# EXCERPT PROVIDED
▽
The following section summarizes the results and findings from the simulations and experiments. Figure 3 contains the results of all simulations, and only limited CFD-visualizations are contained in this section (Figure 4). A detailed flow presentation of all simulated misalignment angles can be found in the Appendix A, Figure A2, Figure A3, Figure A4 and Figure A5.

3.1. Simulation Results

Figure 3 shows velocities in the y-direction sampled along C 1 C 2 ¯ . These velocities perpendicular to the main flow direction ( x ) cause turbulence downstream. In an aligned setup (0 ° ), the maximum and minimum velocities have the same magnitude but different signs. The wingwalls (chamfer-option) are able to reduce the amount and size of those shear velocities by more than 50% compared to a setup with a straight headwall. But this changes for misaligned structures. While the maximum y -velocities from the straight setup only increase by about 50%, they quintuple in the chamfer setup. Velocities in y -direction continuously increase in the chamfer setup and beyond 60 ° those perpendicular velocities exceed the ones from the straight setup.
The round configuration maintains the lowest shear velocities out of all cases and for every angle. It maintains smaller (between 25%–60%) velocities than the tangent option, but both of these configurations have significantly lower y -velocities than the straight and chamfer ones.
The second part in analyzing the modeling results was a visualization of the velocity distributions in the culvert. Figure 4 uses velocity contours to visualize the impact of different inlet treatments. Three different cases are presented, 0 ° , 45 ° and 90 ° , and the velocities are differentiated with different shades of blue. Figure 4a has a higher velocity jet in the culvert than Figure 4b–d as there is a sudden change in width that causes a constriction downstream. The chamfer setup creates a homogenous velocity distribution in an aligned culvert but it fails to improve the flow within the culvert when the misalignment angles increase (Figure 4f,j). Here, the lower wingwall constricts the flow in the upstream water body more and more, leading to a bottleneck that is narrower than the actual culvert. All round and tangent setups (Figure 4c,d,g,h,k,l) form smooth velocity fields in the culvert. Even at large angles they only develop small, similar sized areas of high velocities along the upper inlet (Figure 4k,l).
△
# DATA PROVIDED
▽
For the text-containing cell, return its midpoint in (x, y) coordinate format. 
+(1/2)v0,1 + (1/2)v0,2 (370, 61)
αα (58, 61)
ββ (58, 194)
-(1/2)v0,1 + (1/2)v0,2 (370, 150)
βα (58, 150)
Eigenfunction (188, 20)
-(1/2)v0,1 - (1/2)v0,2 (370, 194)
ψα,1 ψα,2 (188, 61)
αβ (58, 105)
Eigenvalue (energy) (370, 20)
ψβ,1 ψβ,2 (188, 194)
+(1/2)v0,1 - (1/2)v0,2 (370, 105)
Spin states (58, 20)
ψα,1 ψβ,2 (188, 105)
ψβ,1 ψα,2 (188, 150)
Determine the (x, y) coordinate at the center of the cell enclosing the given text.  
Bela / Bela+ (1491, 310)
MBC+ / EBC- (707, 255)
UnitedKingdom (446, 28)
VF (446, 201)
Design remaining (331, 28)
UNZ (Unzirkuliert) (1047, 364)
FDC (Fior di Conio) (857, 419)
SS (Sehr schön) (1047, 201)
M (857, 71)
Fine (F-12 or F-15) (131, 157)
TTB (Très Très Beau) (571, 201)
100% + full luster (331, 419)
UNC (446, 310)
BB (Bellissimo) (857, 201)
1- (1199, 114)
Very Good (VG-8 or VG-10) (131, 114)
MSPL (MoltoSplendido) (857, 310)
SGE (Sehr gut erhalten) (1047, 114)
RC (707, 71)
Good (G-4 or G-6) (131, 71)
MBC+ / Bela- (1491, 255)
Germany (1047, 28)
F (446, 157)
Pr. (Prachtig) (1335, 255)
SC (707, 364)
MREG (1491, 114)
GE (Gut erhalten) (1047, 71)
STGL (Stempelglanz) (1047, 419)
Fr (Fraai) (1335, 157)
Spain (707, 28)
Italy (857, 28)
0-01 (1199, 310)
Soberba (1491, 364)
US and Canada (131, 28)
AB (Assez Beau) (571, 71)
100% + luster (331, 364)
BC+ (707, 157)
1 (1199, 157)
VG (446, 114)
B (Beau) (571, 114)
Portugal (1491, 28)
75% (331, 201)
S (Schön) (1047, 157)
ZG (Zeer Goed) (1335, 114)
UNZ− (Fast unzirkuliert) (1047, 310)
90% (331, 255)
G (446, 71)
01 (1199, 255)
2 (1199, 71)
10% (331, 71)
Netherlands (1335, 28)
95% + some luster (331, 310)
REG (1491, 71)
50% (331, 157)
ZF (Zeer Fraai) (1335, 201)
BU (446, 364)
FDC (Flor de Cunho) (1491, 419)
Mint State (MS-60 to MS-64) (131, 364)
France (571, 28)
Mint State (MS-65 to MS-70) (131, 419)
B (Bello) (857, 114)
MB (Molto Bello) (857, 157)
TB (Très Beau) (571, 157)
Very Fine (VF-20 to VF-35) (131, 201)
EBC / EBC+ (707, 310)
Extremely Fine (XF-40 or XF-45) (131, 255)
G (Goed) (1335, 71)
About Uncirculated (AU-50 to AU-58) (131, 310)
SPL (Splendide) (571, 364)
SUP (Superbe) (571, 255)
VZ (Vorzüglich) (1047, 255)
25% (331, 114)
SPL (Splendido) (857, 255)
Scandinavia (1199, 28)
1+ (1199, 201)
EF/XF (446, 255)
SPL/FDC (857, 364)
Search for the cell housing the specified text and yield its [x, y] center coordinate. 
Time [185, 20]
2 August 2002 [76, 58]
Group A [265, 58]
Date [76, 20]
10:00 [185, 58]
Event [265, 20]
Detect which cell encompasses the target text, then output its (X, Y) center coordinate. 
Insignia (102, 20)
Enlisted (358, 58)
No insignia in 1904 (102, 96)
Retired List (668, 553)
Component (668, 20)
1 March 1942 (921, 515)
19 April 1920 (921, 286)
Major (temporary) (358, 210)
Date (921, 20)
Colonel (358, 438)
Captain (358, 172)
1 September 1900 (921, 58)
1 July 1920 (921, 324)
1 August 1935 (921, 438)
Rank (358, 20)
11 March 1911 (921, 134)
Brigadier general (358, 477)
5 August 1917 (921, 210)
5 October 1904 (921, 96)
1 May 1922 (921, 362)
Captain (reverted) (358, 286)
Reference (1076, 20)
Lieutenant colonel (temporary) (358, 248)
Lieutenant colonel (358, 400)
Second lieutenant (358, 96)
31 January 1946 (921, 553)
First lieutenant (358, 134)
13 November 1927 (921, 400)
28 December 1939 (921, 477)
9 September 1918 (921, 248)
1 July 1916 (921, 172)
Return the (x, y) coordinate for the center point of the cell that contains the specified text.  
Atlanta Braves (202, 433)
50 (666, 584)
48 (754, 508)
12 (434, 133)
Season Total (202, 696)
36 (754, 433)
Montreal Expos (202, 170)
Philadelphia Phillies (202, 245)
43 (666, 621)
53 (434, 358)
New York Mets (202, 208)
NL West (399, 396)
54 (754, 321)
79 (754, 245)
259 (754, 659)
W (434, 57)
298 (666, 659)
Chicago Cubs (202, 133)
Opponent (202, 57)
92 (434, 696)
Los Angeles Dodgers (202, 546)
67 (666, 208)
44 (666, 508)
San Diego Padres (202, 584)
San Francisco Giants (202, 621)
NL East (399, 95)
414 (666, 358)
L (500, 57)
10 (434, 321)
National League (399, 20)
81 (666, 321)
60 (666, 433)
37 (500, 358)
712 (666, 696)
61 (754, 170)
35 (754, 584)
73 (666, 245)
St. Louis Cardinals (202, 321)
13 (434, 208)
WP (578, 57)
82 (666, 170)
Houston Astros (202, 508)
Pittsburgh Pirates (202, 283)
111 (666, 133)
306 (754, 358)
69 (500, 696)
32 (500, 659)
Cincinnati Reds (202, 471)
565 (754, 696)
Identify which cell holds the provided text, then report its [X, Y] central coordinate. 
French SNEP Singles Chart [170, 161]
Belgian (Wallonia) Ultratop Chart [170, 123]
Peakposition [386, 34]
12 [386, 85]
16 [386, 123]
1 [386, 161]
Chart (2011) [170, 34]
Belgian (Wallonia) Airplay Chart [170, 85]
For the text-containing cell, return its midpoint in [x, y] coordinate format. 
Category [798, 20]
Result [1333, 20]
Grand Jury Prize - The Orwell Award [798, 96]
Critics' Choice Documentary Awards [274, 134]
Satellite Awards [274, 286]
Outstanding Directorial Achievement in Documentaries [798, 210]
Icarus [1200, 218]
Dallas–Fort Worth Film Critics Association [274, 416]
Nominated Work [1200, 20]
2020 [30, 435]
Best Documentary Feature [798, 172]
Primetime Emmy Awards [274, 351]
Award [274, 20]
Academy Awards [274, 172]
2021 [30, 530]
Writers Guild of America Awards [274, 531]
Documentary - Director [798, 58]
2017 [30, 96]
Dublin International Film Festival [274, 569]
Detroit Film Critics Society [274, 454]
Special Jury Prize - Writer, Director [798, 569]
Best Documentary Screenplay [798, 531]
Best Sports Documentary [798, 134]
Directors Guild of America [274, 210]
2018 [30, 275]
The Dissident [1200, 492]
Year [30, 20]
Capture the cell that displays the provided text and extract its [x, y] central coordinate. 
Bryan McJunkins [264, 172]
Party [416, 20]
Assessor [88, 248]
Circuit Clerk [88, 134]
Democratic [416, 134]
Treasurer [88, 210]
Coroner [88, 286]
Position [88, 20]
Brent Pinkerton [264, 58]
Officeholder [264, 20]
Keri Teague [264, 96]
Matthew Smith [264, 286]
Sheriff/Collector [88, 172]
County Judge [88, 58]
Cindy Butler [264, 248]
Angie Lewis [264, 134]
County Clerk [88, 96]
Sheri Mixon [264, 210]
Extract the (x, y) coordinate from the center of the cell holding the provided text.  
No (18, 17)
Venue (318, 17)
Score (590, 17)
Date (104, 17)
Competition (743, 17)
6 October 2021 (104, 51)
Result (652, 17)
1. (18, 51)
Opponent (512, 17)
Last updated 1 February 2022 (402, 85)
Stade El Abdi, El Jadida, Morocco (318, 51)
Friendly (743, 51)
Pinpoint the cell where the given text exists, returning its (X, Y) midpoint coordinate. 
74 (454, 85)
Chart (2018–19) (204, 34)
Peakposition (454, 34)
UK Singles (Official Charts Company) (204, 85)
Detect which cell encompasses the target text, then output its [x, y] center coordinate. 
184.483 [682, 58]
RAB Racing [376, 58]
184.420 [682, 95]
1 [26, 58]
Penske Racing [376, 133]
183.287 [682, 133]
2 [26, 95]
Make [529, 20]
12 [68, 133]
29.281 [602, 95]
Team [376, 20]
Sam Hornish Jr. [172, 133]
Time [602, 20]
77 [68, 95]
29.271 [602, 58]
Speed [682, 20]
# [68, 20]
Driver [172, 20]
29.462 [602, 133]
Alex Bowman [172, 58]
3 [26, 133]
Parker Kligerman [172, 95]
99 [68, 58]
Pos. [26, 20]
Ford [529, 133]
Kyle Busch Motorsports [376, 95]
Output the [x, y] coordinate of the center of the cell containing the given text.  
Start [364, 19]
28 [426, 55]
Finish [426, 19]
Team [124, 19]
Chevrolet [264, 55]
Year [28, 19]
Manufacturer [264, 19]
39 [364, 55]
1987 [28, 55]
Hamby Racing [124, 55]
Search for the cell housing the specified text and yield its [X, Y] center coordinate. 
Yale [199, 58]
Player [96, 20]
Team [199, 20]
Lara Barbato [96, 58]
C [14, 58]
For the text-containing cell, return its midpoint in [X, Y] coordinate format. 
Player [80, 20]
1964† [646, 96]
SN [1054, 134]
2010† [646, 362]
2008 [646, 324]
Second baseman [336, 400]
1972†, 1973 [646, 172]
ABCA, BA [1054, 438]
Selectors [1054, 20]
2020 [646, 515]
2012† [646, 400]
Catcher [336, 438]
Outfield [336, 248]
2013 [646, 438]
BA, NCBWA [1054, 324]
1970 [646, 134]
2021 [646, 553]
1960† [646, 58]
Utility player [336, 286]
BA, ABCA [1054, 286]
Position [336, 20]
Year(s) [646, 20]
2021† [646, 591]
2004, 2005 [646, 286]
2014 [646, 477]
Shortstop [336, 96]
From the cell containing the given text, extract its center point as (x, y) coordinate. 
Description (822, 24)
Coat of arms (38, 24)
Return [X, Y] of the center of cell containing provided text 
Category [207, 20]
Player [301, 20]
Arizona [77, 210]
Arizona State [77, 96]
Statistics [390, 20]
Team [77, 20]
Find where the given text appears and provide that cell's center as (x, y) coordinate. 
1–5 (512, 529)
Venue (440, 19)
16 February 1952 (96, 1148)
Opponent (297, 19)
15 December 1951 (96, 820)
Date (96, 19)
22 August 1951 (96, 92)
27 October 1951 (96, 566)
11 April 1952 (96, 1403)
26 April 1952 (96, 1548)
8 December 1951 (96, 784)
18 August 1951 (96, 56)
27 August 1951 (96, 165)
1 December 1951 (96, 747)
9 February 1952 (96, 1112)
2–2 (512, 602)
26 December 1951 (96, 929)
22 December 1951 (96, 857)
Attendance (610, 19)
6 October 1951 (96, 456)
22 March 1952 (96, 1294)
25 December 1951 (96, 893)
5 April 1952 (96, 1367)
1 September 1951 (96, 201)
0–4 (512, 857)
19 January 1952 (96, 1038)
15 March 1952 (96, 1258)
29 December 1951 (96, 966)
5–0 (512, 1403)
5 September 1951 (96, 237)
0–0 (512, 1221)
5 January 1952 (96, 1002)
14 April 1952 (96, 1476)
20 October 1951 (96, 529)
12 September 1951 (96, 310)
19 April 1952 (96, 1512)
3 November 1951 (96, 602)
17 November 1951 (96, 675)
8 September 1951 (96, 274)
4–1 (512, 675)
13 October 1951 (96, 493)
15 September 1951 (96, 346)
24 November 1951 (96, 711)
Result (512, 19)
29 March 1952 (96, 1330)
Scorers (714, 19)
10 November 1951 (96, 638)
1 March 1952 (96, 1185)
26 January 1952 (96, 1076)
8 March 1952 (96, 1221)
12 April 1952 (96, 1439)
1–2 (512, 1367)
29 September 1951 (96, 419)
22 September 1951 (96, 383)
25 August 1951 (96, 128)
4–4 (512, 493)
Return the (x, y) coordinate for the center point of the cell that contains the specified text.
△
# EXERCISE INSTRUCTIONS
1. According to the culvert simulation excerpt, by how much do the wingwalls reduce the shear velocities in an aligned setup compared with a straight headwall?
2. Pick up the culvert simulation excerpt after its final sentence and continue writing it.

# ANSWERS FOR THE EXERCISE
1. By more than 50%.

2.
Figure 5 shows the sum of TKE over the total area in all tested scenarios. Although the total area of the model varies with every case, its influence on the sum of TKE is rather small. Most of the TKE occurs in the culverts, which all had the same size. There is a linear trend for the straight configuration, with R 2 = 0.964 . Out of all four configurations, this one has the second highest rise in TKE with increasing misalignment: from 0 ° to 90 ° TKE increases by 22.75% ( 236 m · s 2 ). For aligned culverts, the chamfers or wingwalls reduce turbulence by about a factor of five in comparison to the straight setup, however, the proposed scheme does not perform well for other angles, especially steeper ones. The TKE increases exponentially ( R 2 = 0.995 ) more than ten times from aligned to perpendicular flows. This is due to the fact that the bottom wingwall narrows down the flowpath in the upstream water body at greater angles, therefore creating a bottleneck. In its most extreme case, the 90 ° scenario, this leads to a high velocity jet formation before the culvert with velocity vectors at least 45 ° off the culvert flow direction. This leads to a highly irregular flow pattern in the culvert with a large amount of turbulence. Different wingwall schemes that do not create such a constriction would most likely perform better. Extending the lower culvert sidewall and thereby dissolving the bottleneck could be one solution, trialling different angles another one. It is questionable whether a straight wingwall setup could perform continuously as well as the round or tangent version. Both of these latter setups start off with low losses and maintain these as the angles get bigger. Between 0 ° to 90 ° TKE increases just by 20% from approximately 100 m to 120 m · s 2 in the round and tangent setup (quadratic increase; round: R 2 = 0.992 ; tangent: R 2 = 0.974 ). The greatest deviation between the round and tangent version is 3.1%.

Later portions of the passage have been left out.